経験の少ない弁護士には、落ち度がある。それが重大な結果となるかどうかはわからない。経験豊富な弁護士なら、事案を聞いただけで勘が働く。何事も20年くらい続ければ、神業かのような職人芸というものを身につけるものである。
弁護士というのは、法曹関係者以外には敷居が高い。それで、訴訟をやると決めるほどの確信はないという段階では、とりあえず、弁護士に頼まずに自分でカルテをもらおうと考えるのは自然である。
証拠保全をやることそのものはそんなにたいしたことではないが、この失敗の経験がない初心者には、何が失敗かがわからない。
大工がつくる棚と、初心者がつくる棚とを想像してみれば良い。どちらも棚はできるだろう。でも、それにかかる手間と時間、見栄え、丈夫さ、加重や経年変化などは異なる。
証拠保全手続きを本人でやる場合は、裁判所に行って申請方法を聞けば良い。どうやるのかは、書記官が丁寧に必要書類や書類の書き方を教えてくれる。裁判官に却下されて、何度も書き直し、裁判所を往復することになるかもしれないが、弁護士向けのマニュアル本をみれば、どうということもないだろう。
証拠保全にかかる費用は、手数料、執行官や裁判官、書記官らの交通費(ガソリン代換算)。彼らは公務員であるから日当は必要ない。3千円でお釣りがくる。
そして複写代の実費。コピー1枚10〜20円程度。レントゲンのフィルム複写は1枚2000円程度から大きさによる。カメラマン方式の場合、1カット千円なんてやるわけにもいかないから、日当3〜5万円で日当標準か。慣れてない人では難しい。
これらはカルテの量によるから、数万円は必要。
弁護士に頼めば、複写実費とは別で、たいてい20万〜30万円はとられる。ついでに、ここに「過誤調査費」がのっかって、40万50万となったりする。
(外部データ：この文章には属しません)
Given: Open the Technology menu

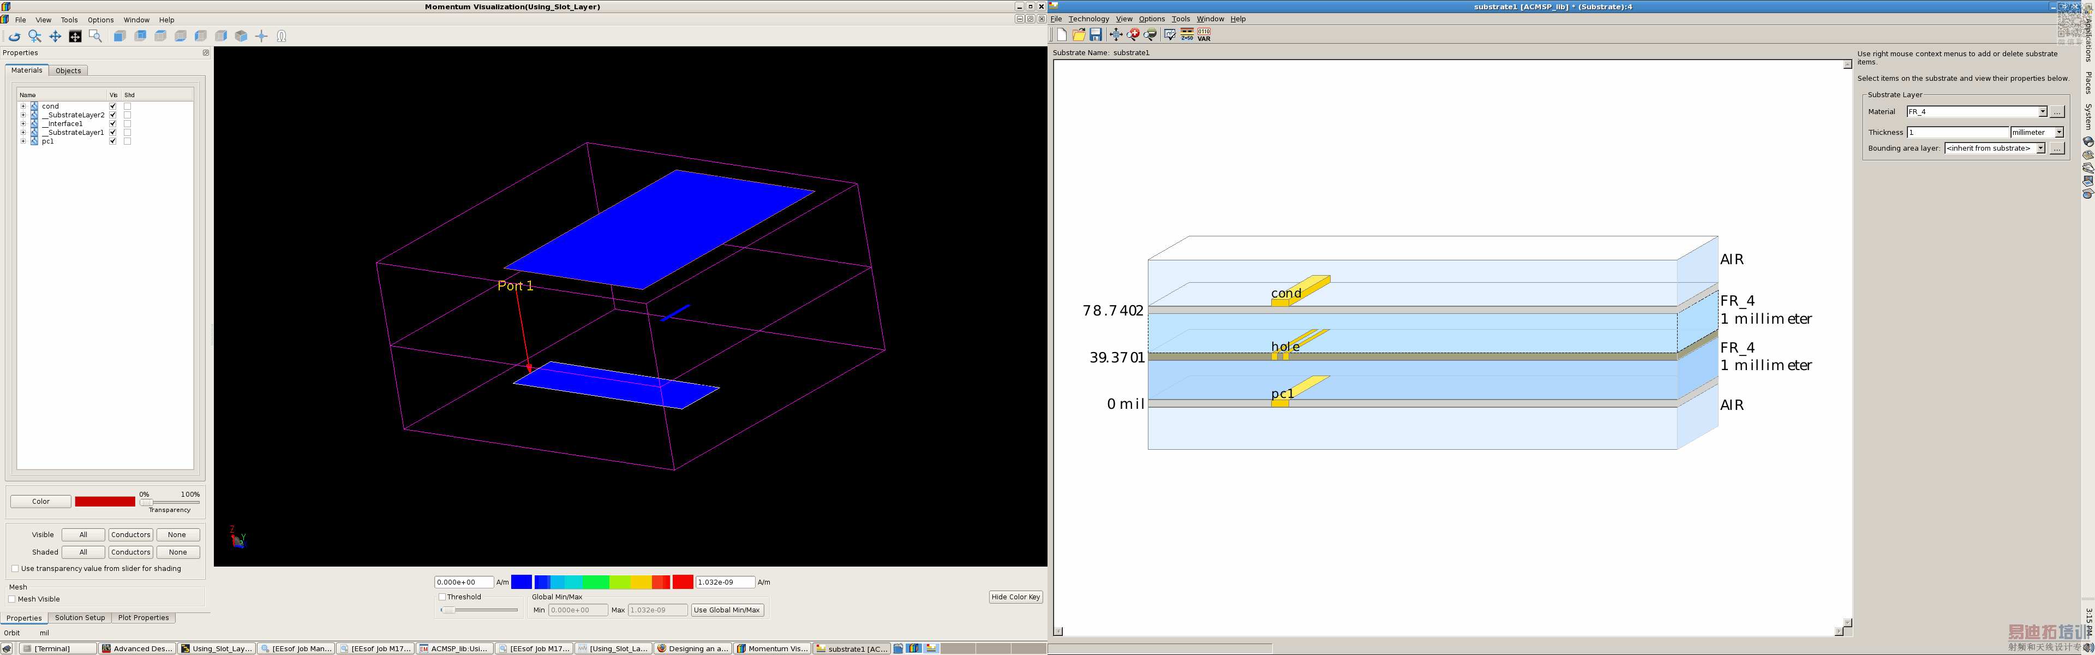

もちろん、弁護士によっても値段は異なる。
このようなお金の節約のため、自分で手間がかけられる人で、訴訟をやるつもりがあまりなく、ただ自身の納得のためだけにカルテを調べたい場合などは、自分でやれば良いのではないかと思う。たが、勝ちにゆく訴訟が射程にあるならば、僕はお勧めしない。
そして、弁護士を頼りすぎないで、自分でも調べておくことをお勧めする。そうなると、なんのための弁護士料なのかという話にはなる。
事案にもよる。賠償請求額が140万円の訴訟で、40万円も訴訟前にかけていいのかという問題もある。
弁護士の技術は、公共財でもあるのだから、弁護士は、依頼人に丁寧に説明して公開すべきなのです。
でも、世の中には、「飯のタネだから、黙っているべきだ」と考える人は、かなり多い。「僕しかできないよん」とやるのである。
「自分が苦労して得たノウハウを、なんで無料で教えないといけないのか?」そのような下賤な発想をするのである。そうして自らの利益のために、裁判の発展を阻害しているのです。但し、たいていの弁護士は、教えるほどの技術はない。